Anyone knows how to do it or can give me good book references, links etc...
For 80x86 hardware (regardless of operating system); there are only 3 ways to do this (that I know of):
a) send an inter-processor interrupt to the other CPU, and have an interrupt handler that stores the "return EIP" (from its stack) at a known address in memory so that your CPU can read "value of EIP immediately before interrupt" (with synchronization so that your CPU doesn't read before the value is written, etc).
b) put the other CPU into some kind of "debug mode" (single-stepping, last branch recording, ...) so that (either code in a debug exception handler or the CPU's hardware itself) is constantly writing EIP values to memory that you can read.
Of course both of these options will ruin performance, and the value you get will probably be useless (because EIP would've changed after you obtain it but before you can use the obtained value). To ensure the value is still useful; you'd need the other CPU to wait until after you've consumed the obtained value (and are ready for the next value); and to do that you'd have to resort to single-step debugging facilities (with the waiting in the debug exception handler), where you'll be lucky if you can get performance better than a thousand times slower (and can probably improve performance by simply disabling other CPUs completely).
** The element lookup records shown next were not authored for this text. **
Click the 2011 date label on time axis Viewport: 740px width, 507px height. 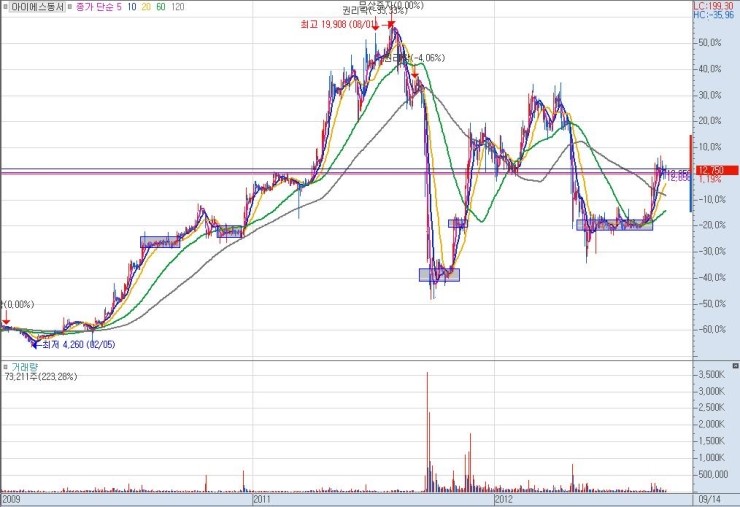point(262,497)
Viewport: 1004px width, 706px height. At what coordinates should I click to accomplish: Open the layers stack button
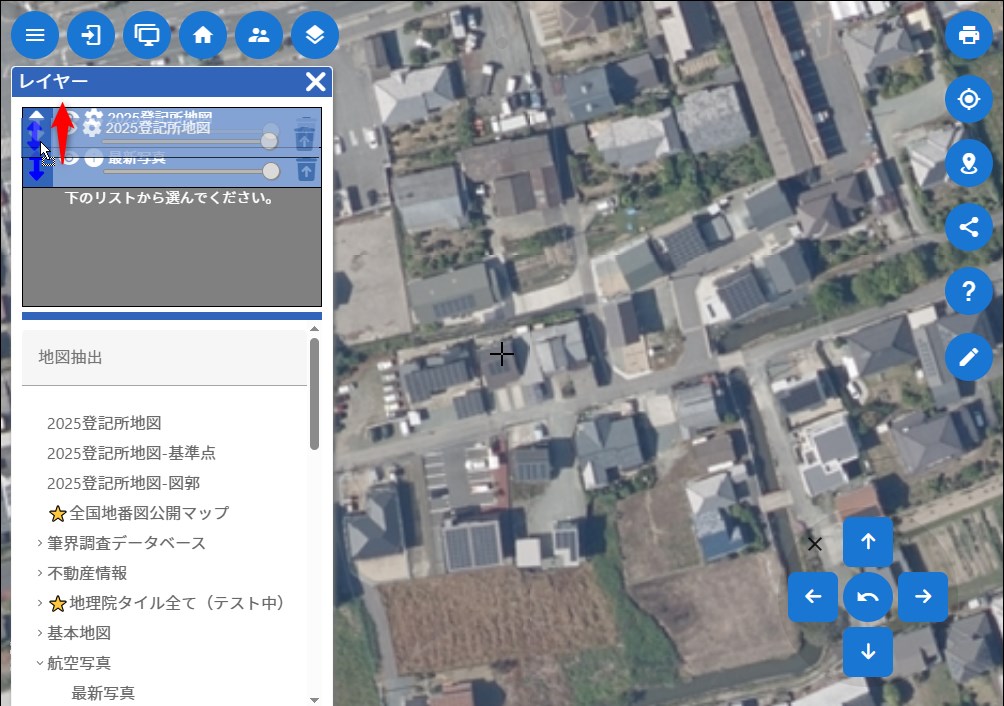[x=315, y=35]
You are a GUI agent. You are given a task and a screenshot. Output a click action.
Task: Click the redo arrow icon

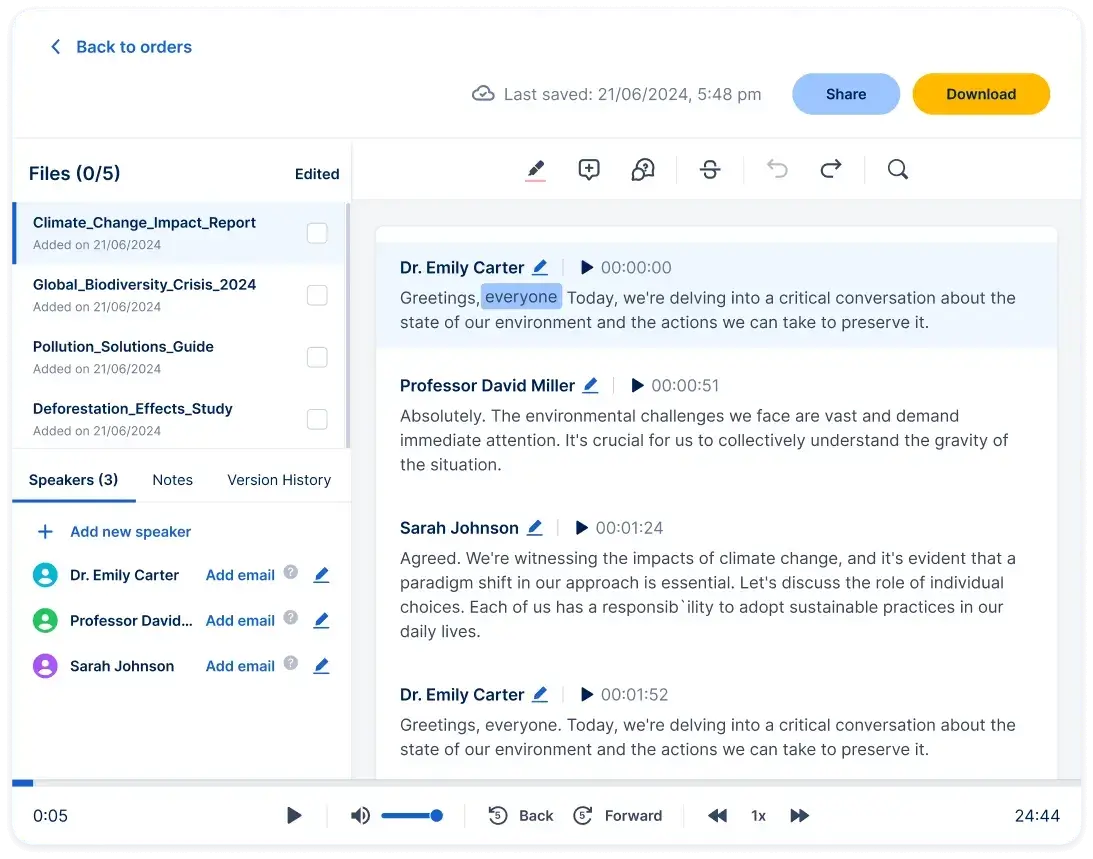click(831, 170)
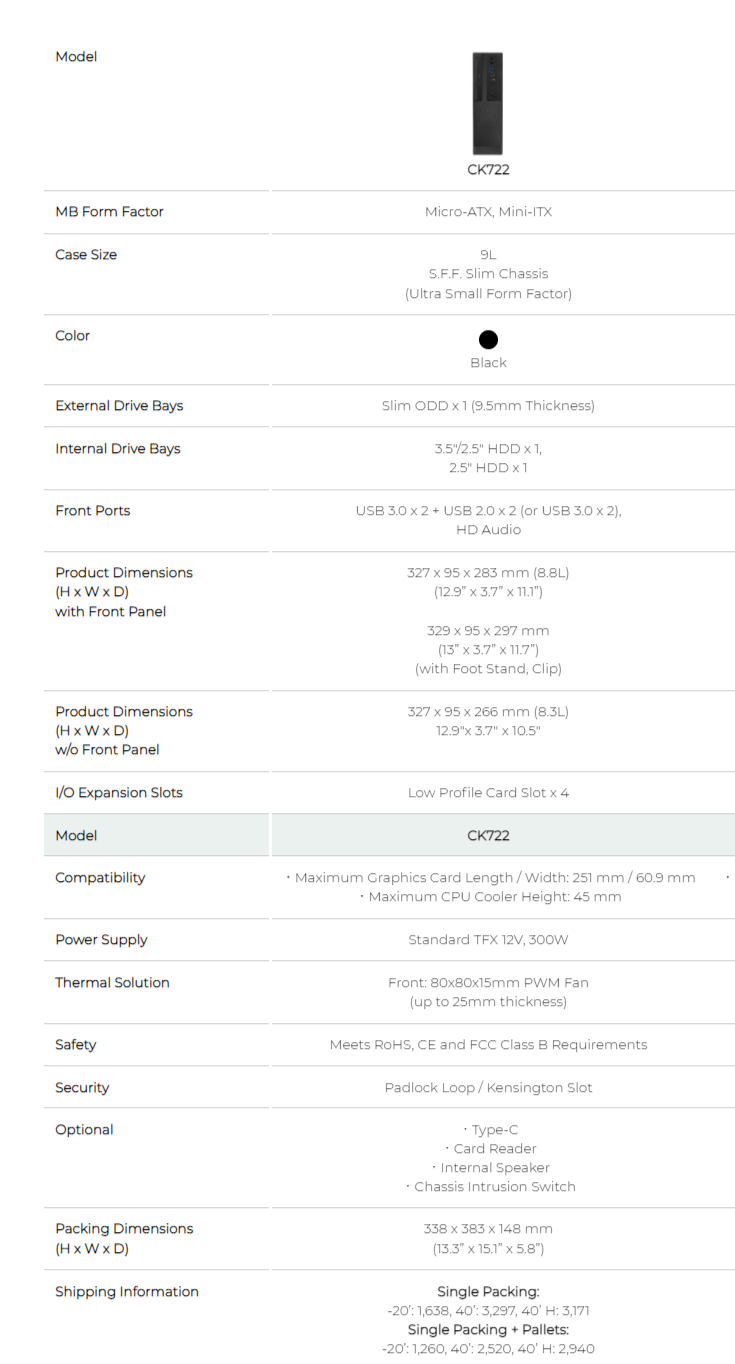The width and height of the screenshot is (735, 1364).
Task: Click the Low Profile Card Slot x 4 value
Action: click(488, 793)
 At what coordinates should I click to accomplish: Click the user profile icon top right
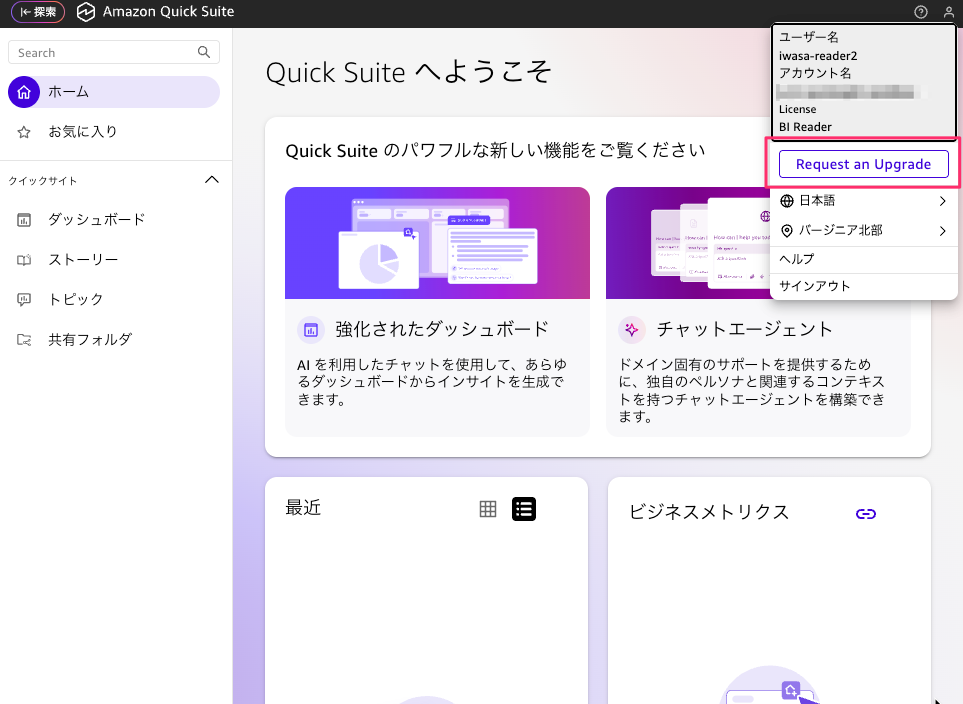pyautogui.click(x=947, y=12)
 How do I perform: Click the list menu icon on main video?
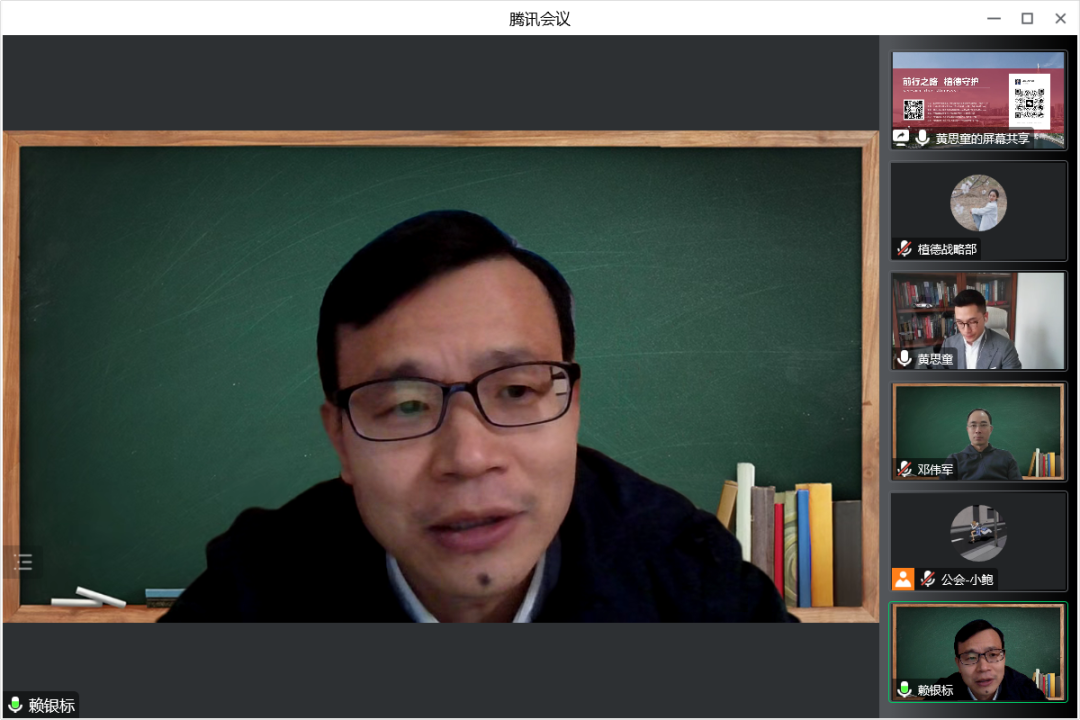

Also note that they still won't accurately tell you EIP in all cases (e.g. if the CPU is in SMM/System Management Mode and is beyond the control of the OS); and I doubt Windows kernel supports any of it (e.g. kernel should support single-stepping of user-space processes/threads to allow debuggers to work, but won't support single-stepping of kernel and will probably lock up the computer due to various "waiting for lock to be released for 6 days" problems).
The last of the 3 options is:
c) Run the OS inside an emulator/simulator instead of running it on real hardware. In that case you can probably modify the emulator/simulator's code to inject EIP values somewhere (maybe some kind of virtual "EIP reporting device"?). This will ruin performance of the emulator/simulator, but you may be able to hide that (e.g. "virtual time inside the emulator passes at a rate of one second per 1000 seconds of real time outside the emulator").